Wir wachsen in offener Revolte, fast ebenso zornig auf das, was uns mitreißt, wie auf das, was uns hemmt.

Aber die Revolte ist nur die Zuflucht der Freiheit. Wenn Char das Wort „frei“ viermal in einem Gedicht aufruft, gibt es eine unendliche Resonanz, gleich der Luft- und Lichttrunkenheit des Vogels:

Sommer, Fluß, Weiten, Liebende im Versteck, ein ganzer Wassermond – die Grasmücke singt und singt: „Libre, libre, libre, libre…“

Die Freiheit steht genau im Mittelpunkt der Charschen Ethik, sie bildet deren Kern. „Die Freiheit muß sich überall zeigen.“ Als letzt gültiger Wert, als Begründung des Menschen steht sie noch über seiner Würde und seinem Mut.

An Regentagen reinige dein Gewehr. (Was heißt, die Waffe, die Sache, das Wort instand halten? Freiheit von Lüge zu unterscheiden wissen, Tötung von Mord).

Man glaube aber nicht, die Freiheit sei bei Char leidenschaftlicher, unüberlegter Schwung, totale Freisetzung, Anarchie. Sie ist vor allem Kontrolle, Urteil und Sieg. Es kommt darauf an, den Menschen nicht mutwillig in Gefahr zu bringen, ihn nicht zu belasten, nicht seiner zu spotten. Die Freiheit ist ebenso sehr Verständnis des eigenen Wesens wie der anderen.
Fortschreitende Evidenz ist die absolute Richtschnur des Seins: das Freie und das Lebendige sind im Grunde so sehr eines, daß es in jedem Wesen so etwas wie ein heiliges Recht auf Widerspruch gibt, das alle Arten von Gegensätzen erlaubt. „Pro und contra sind unerläßlich“, hat Char bei einem Gespräch erklärt.

Der Vogel und der Baum sind in uns vereint. Der eine kommt und geht, der andre grollt und wächst.

Der Dichter ist der erste, in dem sich diese feindlichen Kräfte begegnen:

Ich liebe, ich nehme und ich gebe weiter. Ich bin Pfeil und ich tränke mit Licht den Gefangenen der Blume. Das sind meine Widersprüche, meine guten Dienste.

Der Dichter ist der Ursprung eines Wesens, das vorstößt, und eines Wesens, das innehält.

Weil die Freiheit die Grundlage seiner Moral bildet, sind die Gegensätze darin bewundernswert harmonisch eingebettet.

Niemals endgültig ausgeformt, schließt der Mensch sein Gegenteil in sich ein.

---

**DEINE AUFGABE:** Schreib aus dem Text über Chars Freiheitsbegriff den Abschnitt wörtlich ab, der bei den Worten „Der Dichter ist der Ursprung“ einsetzt und nach „bewundernswert harmonisch eingebettet.“ aufhört. Die Einträge haben hiermit nichts zu tun.

---

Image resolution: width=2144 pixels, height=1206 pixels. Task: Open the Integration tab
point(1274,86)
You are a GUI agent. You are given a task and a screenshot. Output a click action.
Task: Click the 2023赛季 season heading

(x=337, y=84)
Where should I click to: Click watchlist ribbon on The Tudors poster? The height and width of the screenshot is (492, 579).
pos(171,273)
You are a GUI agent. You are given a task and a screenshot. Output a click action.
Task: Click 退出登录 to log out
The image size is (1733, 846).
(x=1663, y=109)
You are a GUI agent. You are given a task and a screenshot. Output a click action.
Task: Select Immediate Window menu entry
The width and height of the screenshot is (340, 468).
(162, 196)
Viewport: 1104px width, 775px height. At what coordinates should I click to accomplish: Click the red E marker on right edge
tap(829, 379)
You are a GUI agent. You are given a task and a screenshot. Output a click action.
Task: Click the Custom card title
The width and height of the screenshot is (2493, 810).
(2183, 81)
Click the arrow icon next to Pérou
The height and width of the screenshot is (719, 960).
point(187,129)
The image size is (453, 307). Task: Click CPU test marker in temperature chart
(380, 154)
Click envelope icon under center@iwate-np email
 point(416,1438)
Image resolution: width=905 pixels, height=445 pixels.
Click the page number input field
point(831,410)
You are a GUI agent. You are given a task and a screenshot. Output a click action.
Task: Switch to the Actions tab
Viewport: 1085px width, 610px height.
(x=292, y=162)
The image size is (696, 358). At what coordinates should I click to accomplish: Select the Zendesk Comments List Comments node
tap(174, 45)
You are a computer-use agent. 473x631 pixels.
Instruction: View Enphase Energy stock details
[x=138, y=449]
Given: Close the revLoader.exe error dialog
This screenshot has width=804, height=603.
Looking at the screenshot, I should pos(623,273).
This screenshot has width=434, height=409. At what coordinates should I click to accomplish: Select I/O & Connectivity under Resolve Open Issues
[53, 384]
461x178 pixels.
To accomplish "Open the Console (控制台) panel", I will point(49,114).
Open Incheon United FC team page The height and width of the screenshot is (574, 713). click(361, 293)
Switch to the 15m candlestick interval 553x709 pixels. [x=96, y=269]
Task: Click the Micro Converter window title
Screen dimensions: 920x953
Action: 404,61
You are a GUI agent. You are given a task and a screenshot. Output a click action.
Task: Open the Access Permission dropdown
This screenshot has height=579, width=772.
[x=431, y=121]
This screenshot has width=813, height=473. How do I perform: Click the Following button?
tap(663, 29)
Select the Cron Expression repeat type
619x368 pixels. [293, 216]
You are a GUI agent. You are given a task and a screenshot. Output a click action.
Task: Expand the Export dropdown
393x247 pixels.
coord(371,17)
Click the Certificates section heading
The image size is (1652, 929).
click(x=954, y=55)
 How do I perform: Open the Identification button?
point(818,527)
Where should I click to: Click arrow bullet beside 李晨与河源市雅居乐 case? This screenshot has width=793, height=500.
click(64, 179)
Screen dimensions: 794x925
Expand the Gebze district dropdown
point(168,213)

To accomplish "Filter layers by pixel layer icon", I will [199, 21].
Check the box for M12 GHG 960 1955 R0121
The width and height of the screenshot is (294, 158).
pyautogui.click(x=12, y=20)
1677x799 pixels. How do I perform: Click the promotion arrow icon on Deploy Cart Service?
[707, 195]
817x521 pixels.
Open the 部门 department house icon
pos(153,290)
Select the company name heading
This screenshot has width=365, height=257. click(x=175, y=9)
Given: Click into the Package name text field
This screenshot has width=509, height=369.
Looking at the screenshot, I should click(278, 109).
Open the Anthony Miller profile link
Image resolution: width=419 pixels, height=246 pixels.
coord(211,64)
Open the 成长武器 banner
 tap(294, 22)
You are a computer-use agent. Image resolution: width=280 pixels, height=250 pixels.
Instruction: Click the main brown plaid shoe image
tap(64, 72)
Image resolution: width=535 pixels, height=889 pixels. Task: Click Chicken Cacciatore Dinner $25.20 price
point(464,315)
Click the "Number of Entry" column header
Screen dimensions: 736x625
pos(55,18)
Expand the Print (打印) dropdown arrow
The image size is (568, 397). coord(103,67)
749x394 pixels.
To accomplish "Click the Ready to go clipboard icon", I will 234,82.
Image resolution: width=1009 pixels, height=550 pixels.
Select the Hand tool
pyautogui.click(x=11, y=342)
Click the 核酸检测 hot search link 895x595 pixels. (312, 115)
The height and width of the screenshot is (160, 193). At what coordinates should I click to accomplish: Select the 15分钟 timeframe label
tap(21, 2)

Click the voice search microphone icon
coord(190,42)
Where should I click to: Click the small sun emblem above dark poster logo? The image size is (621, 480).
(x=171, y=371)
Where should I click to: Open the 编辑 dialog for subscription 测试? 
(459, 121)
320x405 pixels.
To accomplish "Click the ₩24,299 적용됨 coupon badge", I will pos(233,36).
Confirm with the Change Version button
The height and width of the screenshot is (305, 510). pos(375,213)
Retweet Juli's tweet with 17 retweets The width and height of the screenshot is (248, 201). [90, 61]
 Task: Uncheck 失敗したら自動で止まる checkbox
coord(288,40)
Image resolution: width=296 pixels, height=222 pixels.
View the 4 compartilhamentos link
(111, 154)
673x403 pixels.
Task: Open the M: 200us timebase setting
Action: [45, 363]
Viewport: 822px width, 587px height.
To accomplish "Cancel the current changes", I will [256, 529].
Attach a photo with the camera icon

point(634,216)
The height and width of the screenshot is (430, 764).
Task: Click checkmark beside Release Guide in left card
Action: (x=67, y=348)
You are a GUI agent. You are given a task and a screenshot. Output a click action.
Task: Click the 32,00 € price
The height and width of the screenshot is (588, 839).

---

**VOLLSTÄNDIGE ANTWORT:**
Der Dichter ist der Ursprung eines Wesens, das vorstößt, und eines Wesens, das innehält.

Weil die Freiheit die Grundlage seiner Moral bildet, sind die Gegensätze darin bewundernswert harmonisch eingebettet.